What a Difference a Train Ticket Makes
Charlie and I were walking down some steps after a long walk in Corona Heights in San Francisco. In the corner, at the bottom of the stairs, sat a young man with a backpack. Let’s call him “A”.
I make it a point on my walks and in my life to see homeless people when our paths cross. And by “see” I mean that I look at their faces and often say good morning. It is not unusual for me to give them a couple of bucks, and now a mask is often included with the cash. When I looked at A, he looked hungry so I gave him a little more than I usually do and asked him how he was doing. As he answered, he started to cry and told me that he was scared.
The story A told me is not an unusual one. He had been living with someone, they had gotten sick, the family came in, accused him of stealing, and kicked him out.
As many of us have probably felt when encountering a painful situation, I wanted to help but I didn’t know what to do. It didn’t look like the homelessness response system was going to be in a position to help him. He was 25 years old, so too old for TAY (Transition Age Youth) services.

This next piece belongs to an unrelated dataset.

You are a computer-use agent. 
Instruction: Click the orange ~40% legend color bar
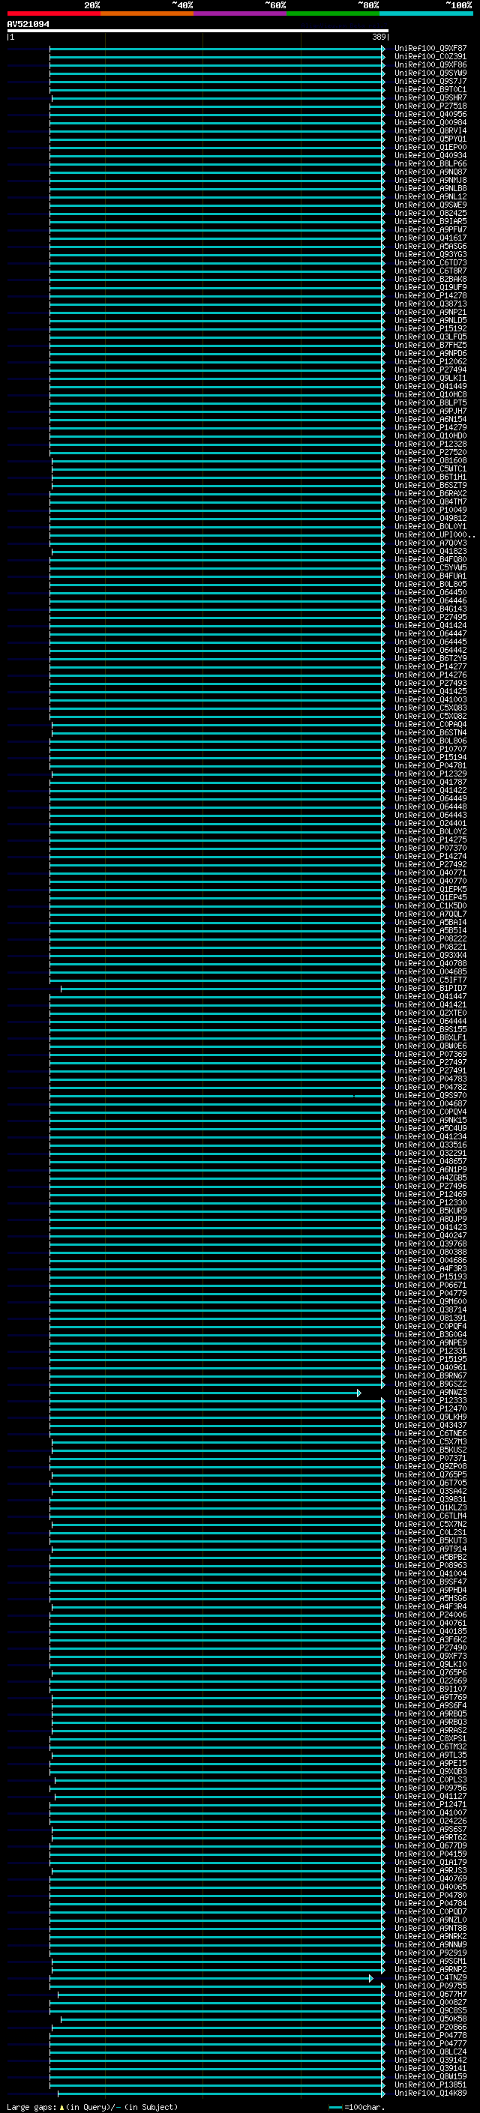147,13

He looked to be in good health, so I wouldn’t be able to get him into a SIP (Shelter in Place) Hotel, and he had not been on the streets long enough to be considered chronically homeless and qualify for ACE (Adult Coordinated Entry).
All of our superpower acronyms were powerless to get this scared young man off the streets and somewhere safe.
So, I did the only thing I could think of and asked what he would like to do. He said he wanted to call his mom — he hadn’t seen her in a year.
I handed him my phone. He called his mom. She answered, as if she had been expecting the call the entire time.
A told her he was scared. His mom said, “come home.” I took him to the train station, bought him a ticket to Auburn, and he was home for dinner.
I am not naïve. I know, from personal experience, a lot about drug and alcohol addiction; which tells me that A has a lot of work to do to make sure that his meth addiction doesn’t put him on the streets again. But, he’s off the streets and with his family now — he caught a break.
Often that’s all you can ask for.
Actually, the train ticket home was the easy part – a short car ride and $35. The hard part was forming a circle of care including this young man, myself, and most importantly his mom. The circle was formed at the bottom of some steps, made possible by a cell phone and fueled by hope. A had to believe that he could get help if he asked for it, I had to believe that it was possible to help, and his mother had to hope every day for a year that her son would call.
The biggest challenge we face in San Francisco around homelessness is not a lack of resources or a comprehensive strategy or community-wide transparency and accountability. Sure, these are all challenges that we must meet in order to reduce chronic homelessness by 50% by 2022—a goal that the Chronic Homelessness Initiative at Tipping Point shares with the City.
Most importantly, we have to believe that every homeless person can catch a break and that we all have a part to play in creating that reality.
The good news is that our work at the All In campaign shows that San Franciscans believe that this is possible. So the next time you venture out, think about how you might be a neighbor to someone on the street. Maybe it’s as simple as eye contact and a smile. Maybe it’s striking up a conversation. Your actions could be the spark of hope in someone’s life.
Of course, it will take more than hope to address the homelessness challenge in San Francisco but that has to be the foundation on which our efforts are based.